## WRITTEN INSTRUCTION
Rewrite the records from the line with "Task: Click the Back text in header" through the end of the records, putting "reset zoom icon" in place of "zoom reset icon" and changing nothing else. Leave the pictures out.
[BEGIN SUPPLIED MATERIAL]
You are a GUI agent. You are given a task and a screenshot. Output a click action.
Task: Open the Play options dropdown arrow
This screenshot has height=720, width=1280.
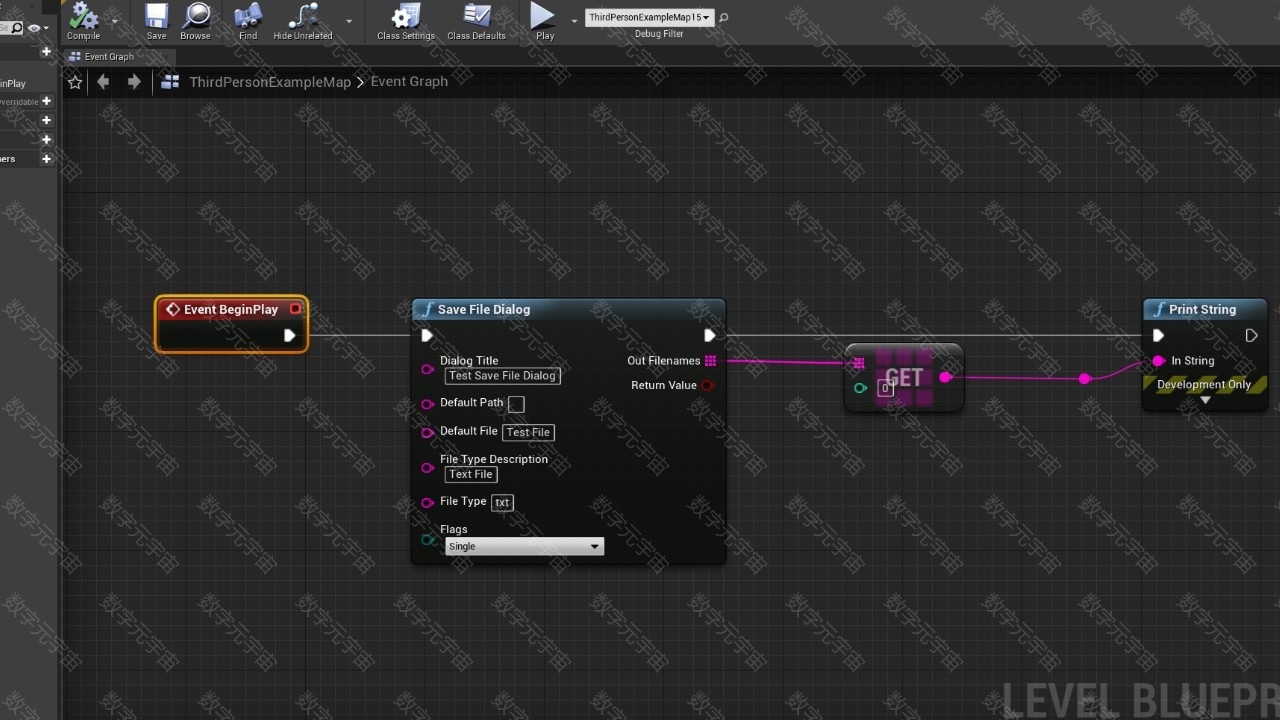click(x=574, y=20)
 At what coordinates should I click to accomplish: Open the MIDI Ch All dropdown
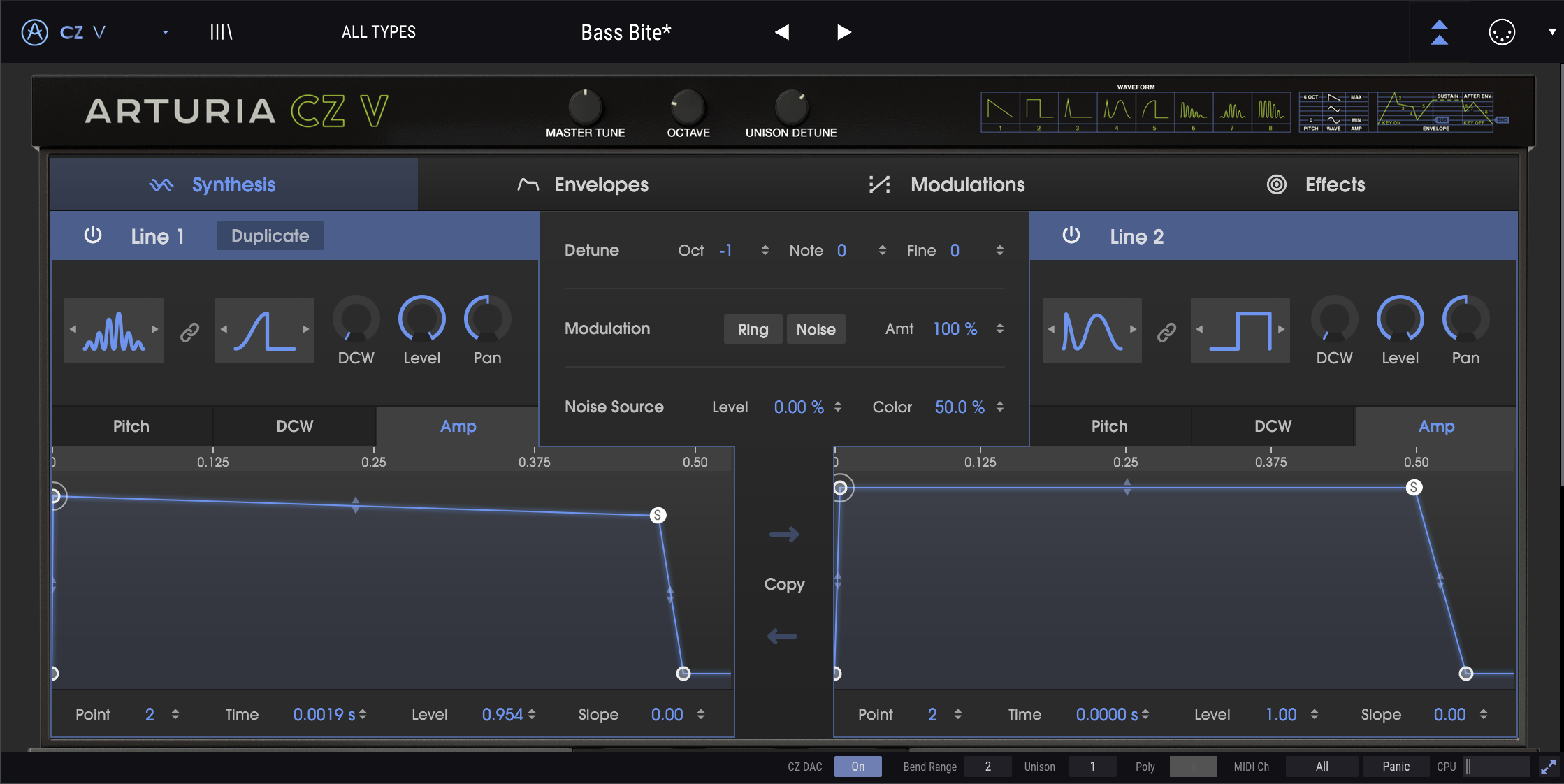point(1322,767)
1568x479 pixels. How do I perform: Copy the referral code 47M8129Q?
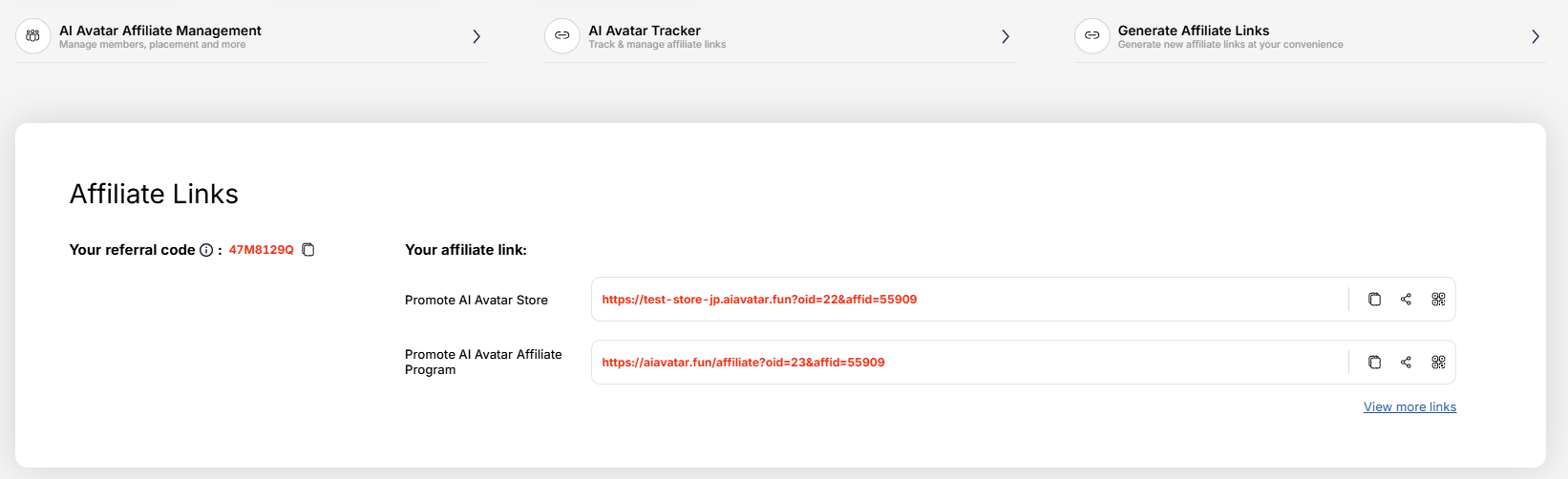tap(308, 250)
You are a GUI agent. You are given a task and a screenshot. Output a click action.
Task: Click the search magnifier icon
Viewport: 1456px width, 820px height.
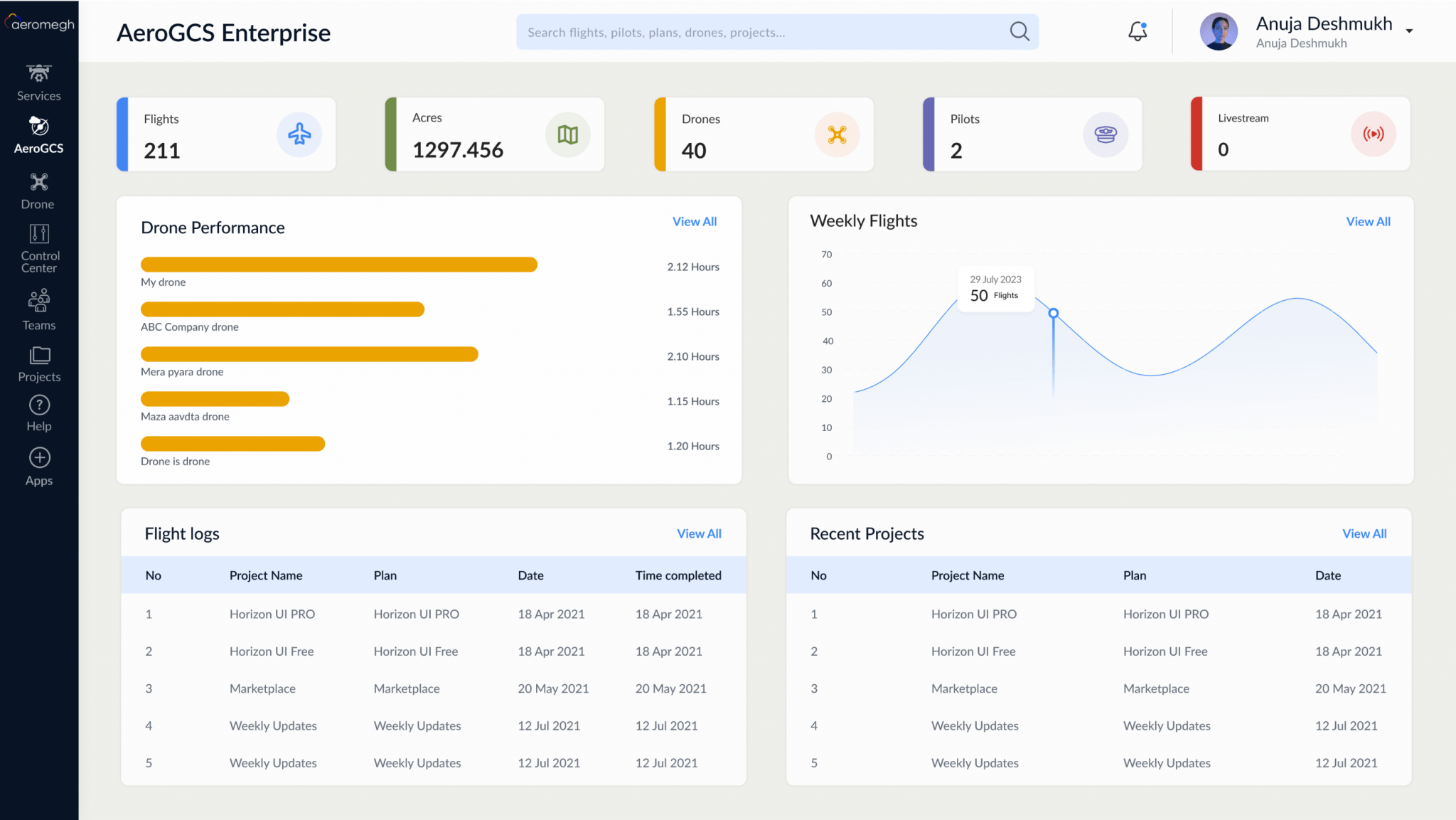click(x=1019, y=31)

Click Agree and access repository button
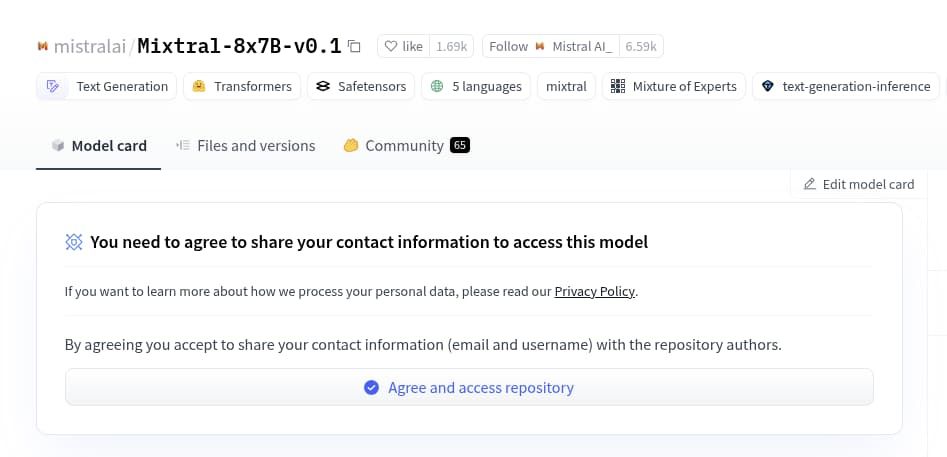(x=469, y=387)
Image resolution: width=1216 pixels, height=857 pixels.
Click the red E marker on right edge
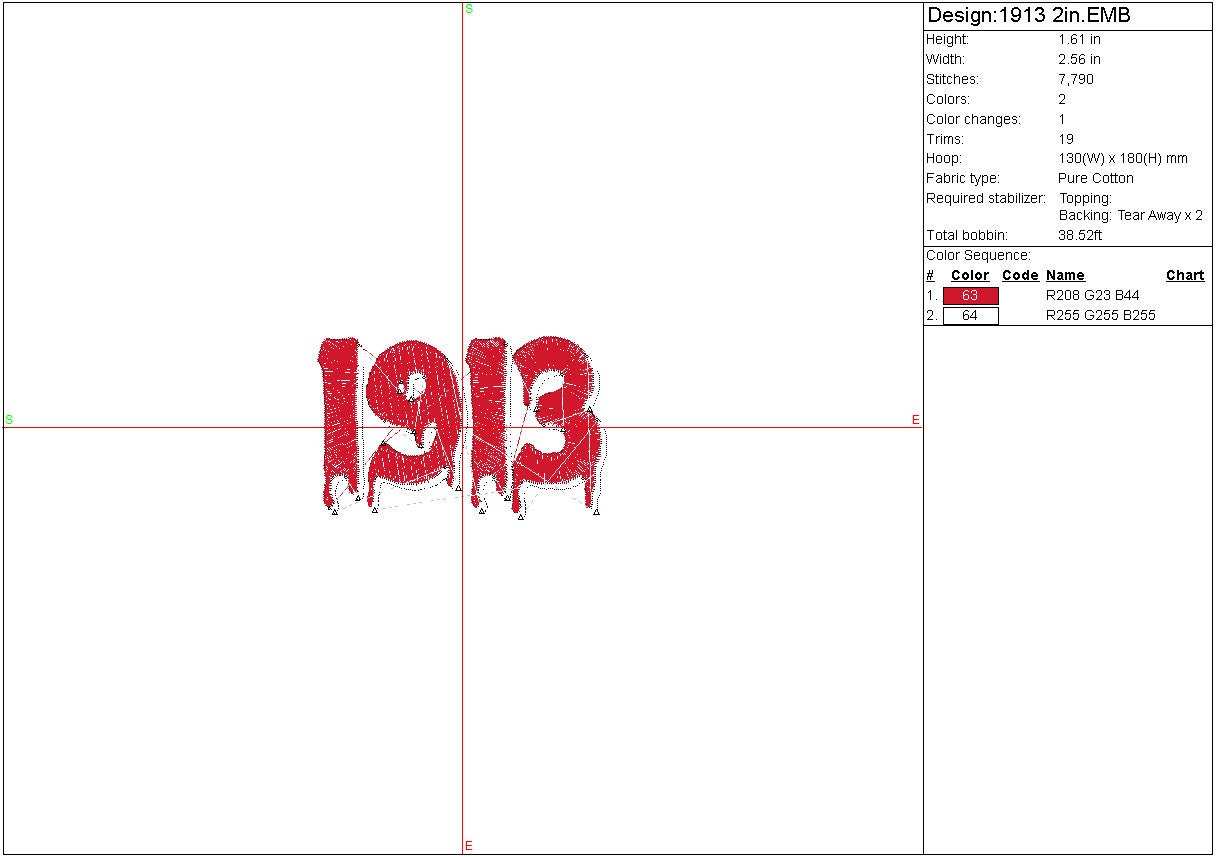pos(915,420)
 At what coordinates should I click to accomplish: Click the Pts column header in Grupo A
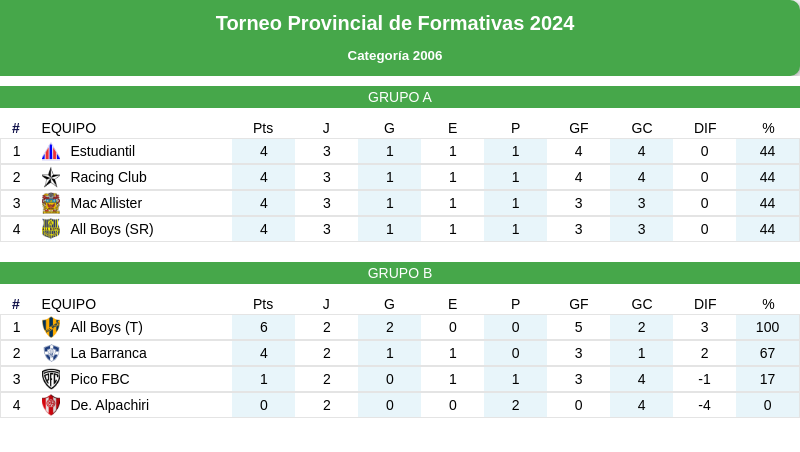tap(263, 129)
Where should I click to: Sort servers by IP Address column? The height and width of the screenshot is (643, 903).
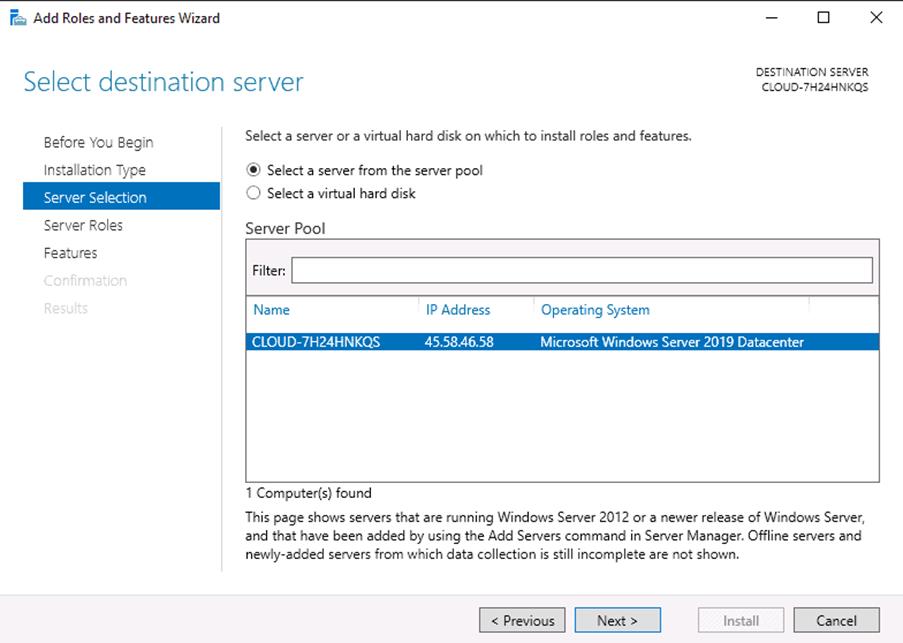click(x=458, y=310)
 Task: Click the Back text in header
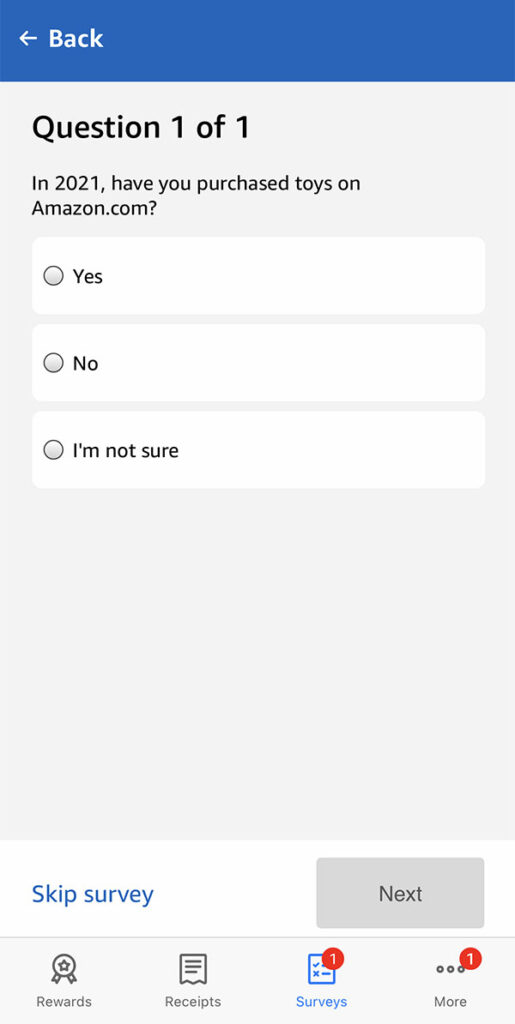(76, 39)
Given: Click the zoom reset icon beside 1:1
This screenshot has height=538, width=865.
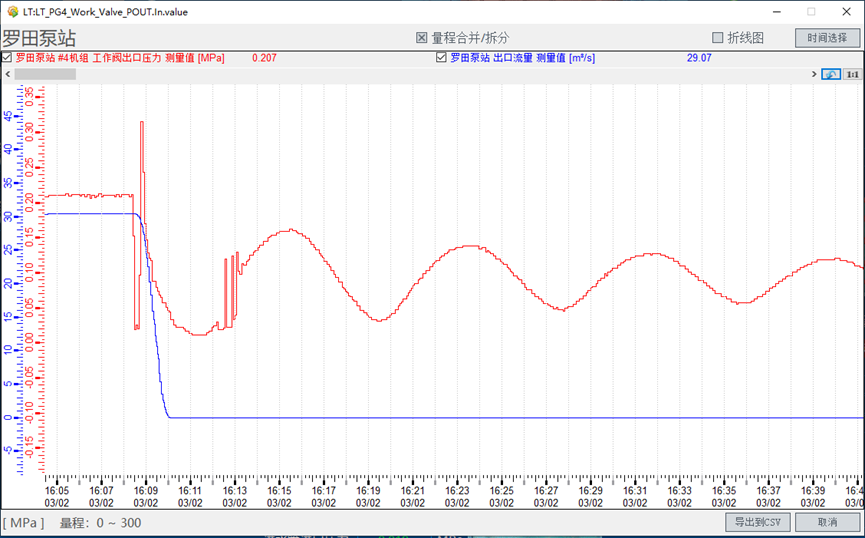Looking at the screenshot, I should [831, 74].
[END SUPPLIED MATERIAL]
## OUTPUT OF THE TASK
 Task: Click the Back text in header
(76, 39)
Given: Click the reset zoom icon beside 1:1
This screenshot has height=538, width=865.
Looking at the screenshot, I should [831, 74].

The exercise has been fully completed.